The nature of the narwhal: ‘The one that is good at curving itself to the sky’ | Helen Sullivan
There are some animals about which it is easy to forget the fact that they have teeth, so that every time they flash their grins, it is as though you are seeing a new animal. Dogs, cats of all kinds, sharks and crocodiles are not among these. Horses, rabbits, fish and geese live toothless in my mind.
Narwhals are among the actually toothless, if you discount their tusks. Inside their mouths, which are shaped in a permanently sweet smile, there are no teeth as we understand teeth to be.
But the males have a long, unicorn-like projection protruding – just off centre – from what might be described as their upper lip. I find them quite festive, like ornaments that should be hung on a Christmas tree. Maybe it’s their wintry, icicle-like tusk. I try to forget that this tusk is a tooth.
In Moby-Dick, Ishmael describes the narwhal as having: “A very picturesque, leopard-like look, being of a milk-white ground colour, dotted with round and oblong spots of black.” He describes the “peculiar horn”, because it is not in the middle, as “giving its owner something analogous to the aspect of a clumsy left-handed man.”
Nobody knows for sure what the beautiful tusk is for.
“It is striking when you think that this animal decided to take all of its tooth-producing energy and put it into one thing [a tusk] that sticks out nine feet into the ocean,” Martin Nweeia, a Harvard dentist told the Smithsonian, where he is a member of the Department of Vertebrate Zoology. “With the amount of energy that it takes to produce that one tusk it could easily have 30 to 40 teeth in its mouth doing other things.”
“Tooth-producing energy”; the idea of teeth “doing other things”. It is all quite a lot to chew on.

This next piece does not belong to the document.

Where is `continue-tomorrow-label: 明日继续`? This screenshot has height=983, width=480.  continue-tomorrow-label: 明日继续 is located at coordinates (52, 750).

In 2014, Nweeia developed a new theory: the tooth is sensitive, a bit like our teeth when we drink ice water. But because of its spiral shape, it seems to be designed to expose the narwhal tusk to the water, rather than protect them. Nweeia believes that the tusks can sense the salinity of water, which helps them to tell whether icebergs are melting, diluting the sea, or forming, which makes it more salty. This tells them whether they need to leave in order to avoid being trapped in the ice.